In the winter of 1993-1994, after a dinner at an Irish restaurant in Manhattan, Weinstein offered Sciorra a ride to her Gramercy Park apartment, Hast said. She left him and was getting ready for bed when she heard a knock on the door, Hast said.

Sciorra opened it a crack and Weinstein barged in, backed her into her bedroom, pinned her to her bed and raped her, Hast said.

“She told him to get out. She told him no, but Harvey Weinstein was undeterred,” Hast said. “Annabella remembers at some point giving up the fight and just hoping it would end.”

Weinstein ejaculated on her leg and on her nightgown, and he then performed oral sex on her, Hast said.

“Annabella remembers not having any fight in her as he continued to forcibly sexually assault her, but her body was not able to endure any more and she began violently shaking,” Hast said.

The attack left her shocked and traumatized, Hast said. Afterward, Sciorra grew thin and sad, and lost her carefree personality and began drinking and cutting herself, Hast said.

“Her power as a person had been stripped away the day the defendant violently raped her,” she said.

Sciorra had two other notable interactions with Weinstein afterward.

Less than a year after the alleged rape, Weinstein sought her out in London, where she was filming a movie, Hast said. He badgered her with messages and sent cars for her, and when she failed to respond, he showed up at her hotel room and became angry when she refused to open the door, Hast said. Sciorra was so terrified that she had the producer move her to a different hotel, Hast said.

And in 1997, she went to the Cannes Film Festival in France and learned she was in a hotel room next door to Weinstein, Hast said. One morning, she opened the door and found him standing there in his underwear, with a bottle of baby oil in one hand and a movie tape in the other, Hast said.

She ran to the back of her room and began hitting the call buttons by the bed, and Weinstein left, Hast said.

Sciorra did not tell police about the incident and she does not remember telling anybody about it for years, Hast said.

Defense questions her story

But in his opening statements, Cheronis told jurors that Sciorra’s friend will testify that she described having consensual sex with Weinstein.

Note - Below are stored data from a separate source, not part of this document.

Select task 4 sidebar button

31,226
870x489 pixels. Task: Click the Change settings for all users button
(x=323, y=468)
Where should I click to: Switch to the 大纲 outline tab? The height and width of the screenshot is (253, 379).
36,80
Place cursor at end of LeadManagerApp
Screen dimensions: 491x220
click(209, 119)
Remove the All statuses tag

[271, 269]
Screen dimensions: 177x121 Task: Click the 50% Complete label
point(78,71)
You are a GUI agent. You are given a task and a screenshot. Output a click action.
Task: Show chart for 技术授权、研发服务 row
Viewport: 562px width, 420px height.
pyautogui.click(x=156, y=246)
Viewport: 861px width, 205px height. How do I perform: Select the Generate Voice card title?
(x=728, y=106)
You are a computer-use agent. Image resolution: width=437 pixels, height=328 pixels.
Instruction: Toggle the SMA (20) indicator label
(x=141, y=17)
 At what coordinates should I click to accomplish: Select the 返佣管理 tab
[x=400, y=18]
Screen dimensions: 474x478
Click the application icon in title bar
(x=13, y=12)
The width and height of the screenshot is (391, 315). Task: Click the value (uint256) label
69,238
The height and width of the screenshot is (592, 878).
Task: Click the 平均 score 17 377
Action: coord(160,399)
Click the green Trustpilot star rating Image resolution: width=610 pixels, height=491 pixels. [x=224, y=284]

He also showed a PowerPoint slide that highlighted a statement the defense says Sciorra made to police: “I didn’t report it because I didn’t think it was rape.”

Further, Cheronis pointed out that Sciorra could not say the exact day or even the year that this occurred. And he also questioned how Weinstein would have been able to reach her apartment door that night without checking in with the doorman.

“They again painted for you this picture of manipulation, of traps, of tricks, and I think when you look at the evidence regarding that, you will see that a different picture will be painted regarding that issue,” Cheronis said.